Funnily enough, since the government files, particularly in this part of the world, move at a snail's pace, the concerned officials of the Information & Broadcasting Ministry suddenly sat up three-long-years later, after a fairly successful run of the film, played havoc with the files, made them move from one ministry to the other and straightaway banned Neel Akasher Nichey. This was around the time when, following the growing tension over the border issues of two neighbouring countries – India and China – in the late '50s, the conflict turned violent in late 1962. Fortunately, the skirmish did not last long, and the thawing in relations started soon after. The ban was most probably imposed precisely at this point of time, with shelling at the border and the process of thawing in Delhi and Beijing.
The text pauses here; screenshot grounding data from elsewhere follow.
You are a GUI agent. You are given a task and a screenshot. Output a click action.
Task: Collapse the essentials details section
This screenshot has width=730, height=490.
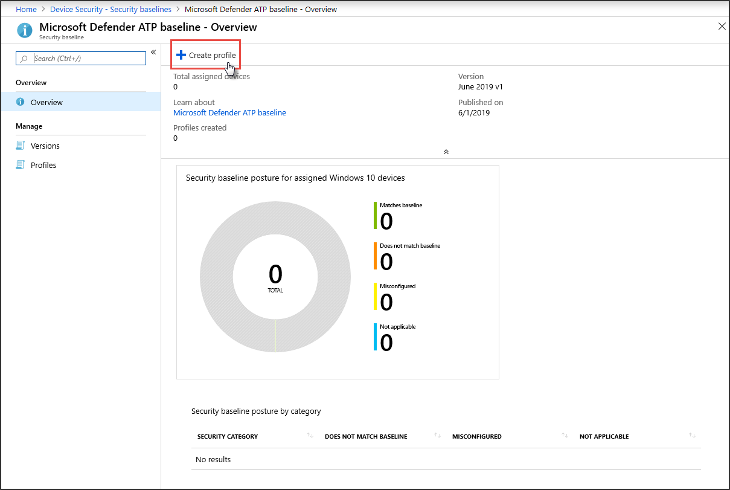click(446, 152)
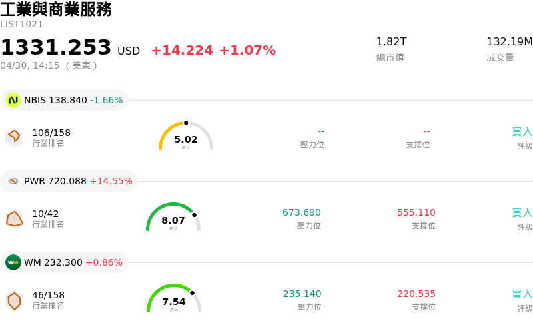Select the WM 232.300 stock chip
This screenshot has width=533, height=325.
(65, 262)
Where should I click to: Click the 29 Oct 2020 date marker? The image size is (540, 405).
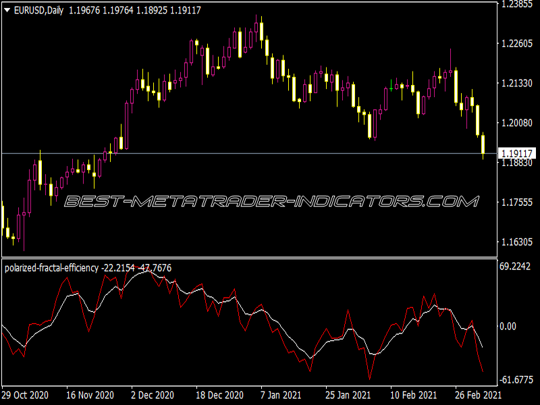25,395
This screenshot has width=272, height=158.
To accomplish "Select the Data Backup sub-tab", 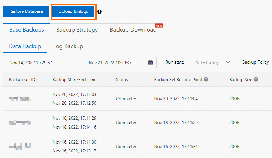I will point(25,46).
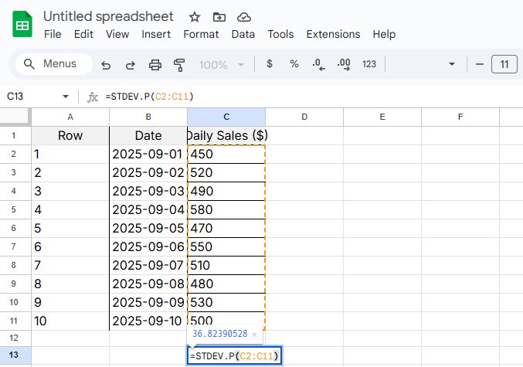Format as currency with dollar icon

click(x=269, y=64)
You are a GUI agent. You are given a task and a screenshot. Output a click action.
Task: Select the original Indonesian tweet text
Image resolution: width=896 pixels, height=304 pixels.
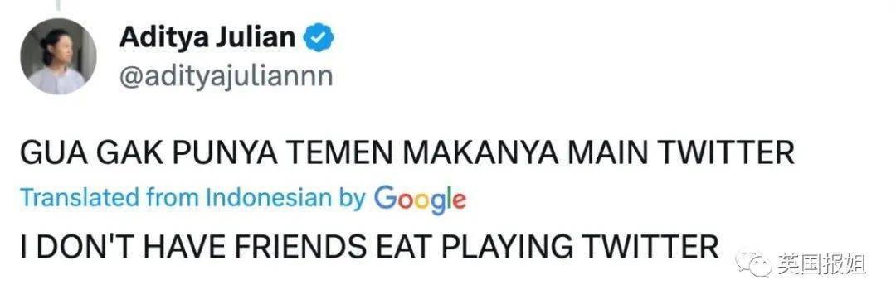pos(407,152)
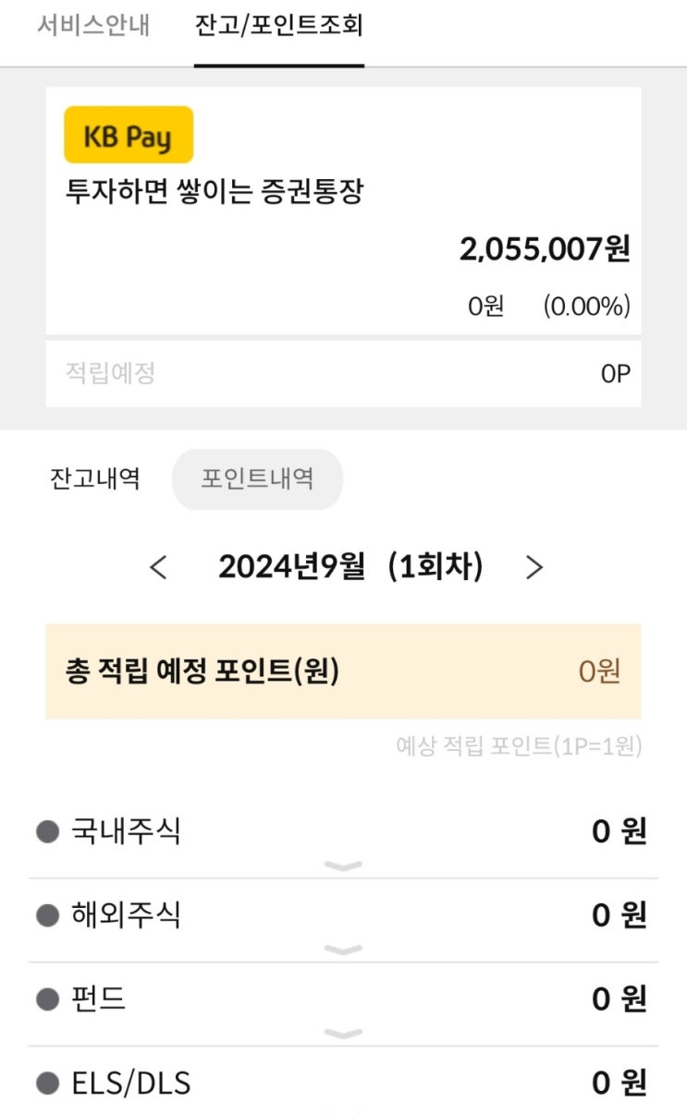The image size is (687, 1113).
Task: Navigate to the previous month with left arrow
Action: pyautogui.click(x=159, y=567)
But the officials lost no time rushing into the situation with amazing zest and got totally confused about the years of fascist aggression in the mid-'30s – which were the years depicted in the film – and the border conflict and the eventual thawing in 1963.

It, however, did not take long to take up this ridiculous issue on the floor of the Indian parliament. Hiren Mukherjee, the Communist MP, made an appropriate speech in the presence of Prime Minister Jawaharlal Nehru and Defence Minister VK Krishna Menon. They also got terribly annoyed with the official order and the ban was withdrawn immediately. It lasted only three months, perhaps the shortest ban like my father's disbarment in the early '30s. He was not allowed to practice for six months as punishment for protesting against Gandhi's arrest. My father appealed and the case was fought in Calcutta High Court, and Sarat Chandra Bose, the elder brother of Subhas Chandra Bose, defended him. When the case came to High Court, it was immediately withdrawn, just three months later.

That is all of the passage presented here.